Connecticut's New COVID-19 Numbers

The governor said Connecticut's COVID-19 positivity rate is at 3.53% as the state prepares to roll out vaccines to everyone 16 and over later this week.

The new group of eligibility will include around 1.3 million residents. Within that group, about 200,000 residents will have already received at least a first dose before April 1 because of eligibility from their employment, including educators or health care workers, according to Chief Operating Officer Josh Geballe.

Over the past three days, 18 more people have died of the virus, bringing the death toll to 7,883.

Hospitalizations have also reached a high not seen in nearly a month. With an additional 42 hospitalizations, there are now a total of 498 in the state.

Connecticut continues to test thousands of people each day for the virus.

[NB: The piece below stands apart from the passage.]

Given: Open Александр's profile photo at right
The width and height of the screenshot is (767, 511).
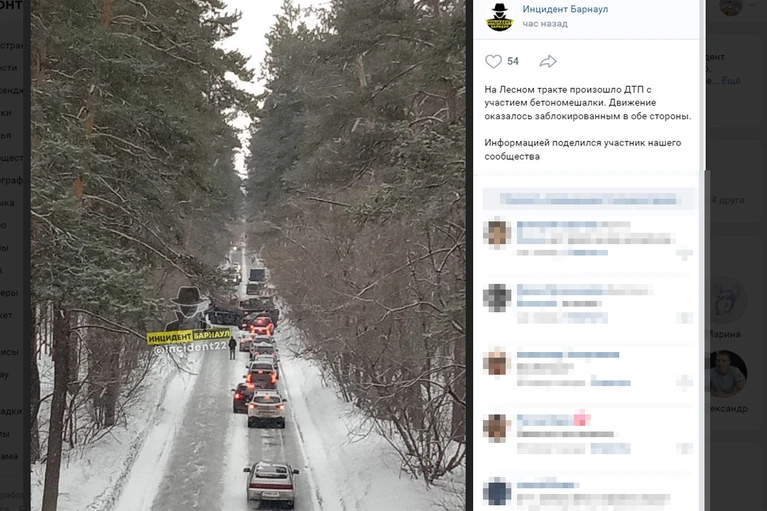Looking at the screenshot, I should (x=726, y=375).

With over 91,000 COVID-19 tests performed since Friday, 3,229 came back positive.

President Joe Biden on Monday urged states that had lifted the mask mandate to reinstate it as COVID-19 cases rise in parts of the country. “I’m reiterating my call for every governor, mayor and local leader to maintain and reinstate the mask mandate,” Biden said. "Please, this is not politics.”

Coronavirus Vaccination Status in Connecticut

More than 1.8 million doses of the COVID-19 vaccine have been administered across the state.

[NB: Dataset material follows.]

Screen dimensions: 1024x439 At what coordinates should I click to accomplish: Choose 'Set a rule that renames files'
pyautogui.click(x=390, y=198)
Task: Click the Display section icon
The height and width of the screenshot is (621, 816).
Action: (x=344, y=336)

Of that number, 1,189,197 are first or single doses and 684,200 are second doses.

Below is a breakdown of what percentage of people have received the vaccine by age group:

  • 65 and up: 80%
  • 55 to 64: 61%
  • 45 to 54: 38%
  • All adults 16 and up: 41%

Lamont said over 240,000 first doses have been administered this past week alone.

How to Get an Appointment for a COVID-19 Vaccine in Connecticut

By phone: Call Connecticut’s Vaccine Appointment Assist Line at 877-918-2224, seven days a week from 8 a.m. to 8 p.m. for scheduling at select sites.

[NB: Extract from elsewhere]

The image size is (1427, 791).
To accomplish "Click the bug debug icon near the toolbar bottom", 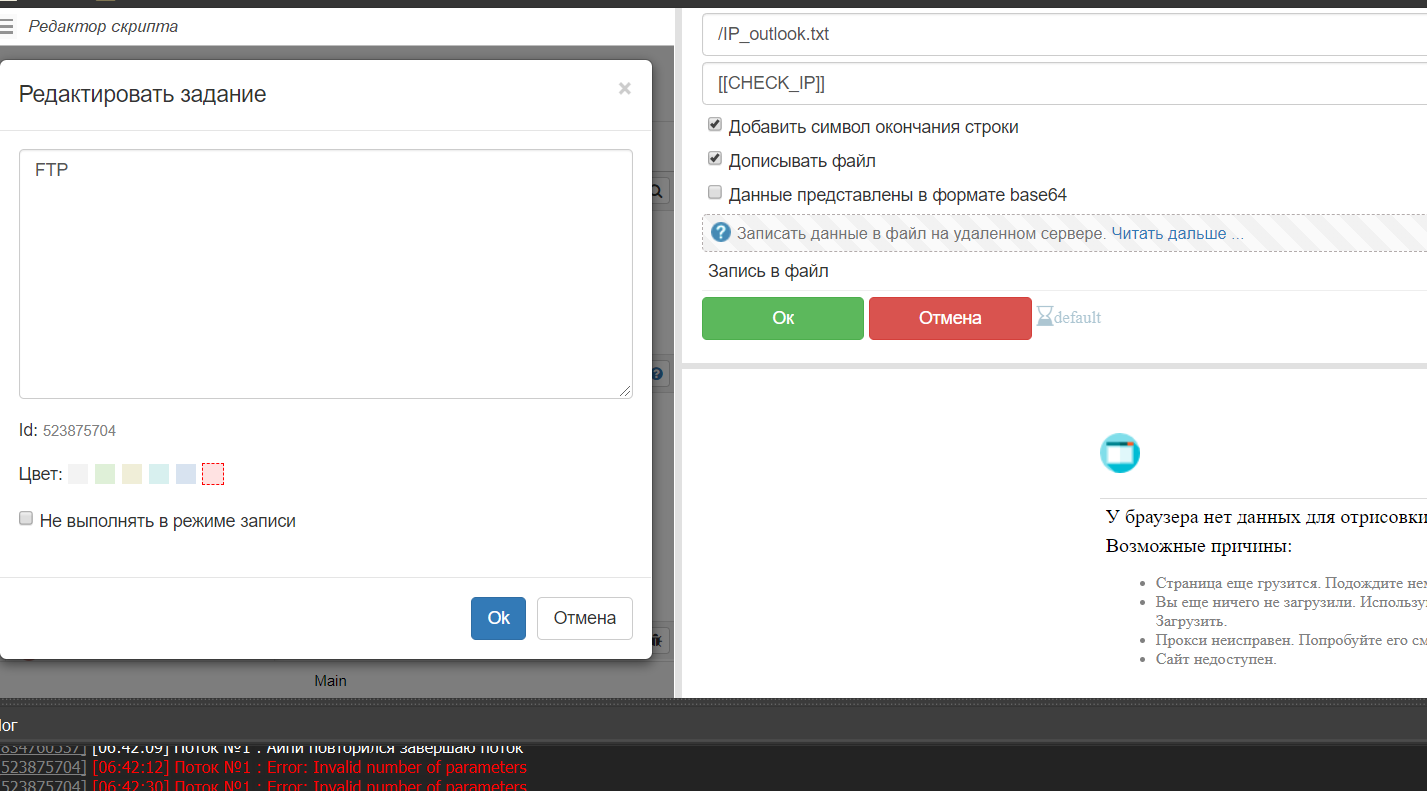I will coord(656,638).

Online: Schedule a COVID-19 vaccination appointment in VAMS, the Vaccine Administration Management System.

  1. Fill out the form to let the Department of Public health know you are interested in creating an account in VAMS. If you are currently eligible to receive the vaccine then you should receive an email from VAMS to complete your registration within 12 hours. Click here to create an account.
  2. Check for an email from no-reply@mail.vams.cdc.gov. Click on the link in the email and create your account. You will be prompted to retrieve a code that will be emailed to you. You will need to create a password and store it in a safe place.
    1. If you forgot your password, the "forgot password" link on the login page can only be used if you have created a password as part of your VAMS registration.
  3. Complete your VAMS registration.
    1. The first question that will be asked in VAMS is “Have you already registered as a vaccine recipient with VAMS?” The answer to this question is “No.”
    2. Questions with a red asterisk are mandatory. 
    3. Insurance information does not need to be entered.
    4. You will be prompted to share some additional information about yourself.
    5. In order for VAMS to recognize your option chosen for race, click on your choice in the box on the left and click the right-pointing arrow to move your choice to the box on the right.
  4. Use your zip code to search for clinics near you in VAMS.
    1. The system will automatically search for clinics within a 10-mile radius of your zip code, but you may choose up to 100 miles from the dropdown menu, which might provide more clinic locations in your search results.
    2. You might need to check multiple clinic locations to find an available appointment. Find a slot that works for you, and book your appointment.

Providers With Their Own Vaccine Sign-Ups

Rochelle Walensky, director of the Centers for Disease Control and Prevention, said Monday that new data shows that the Moderna and Pfizer coronavirus vaccines both show high levels of effectiveness after one dose and were successful in preventing both symptomatic and asymptotic infections.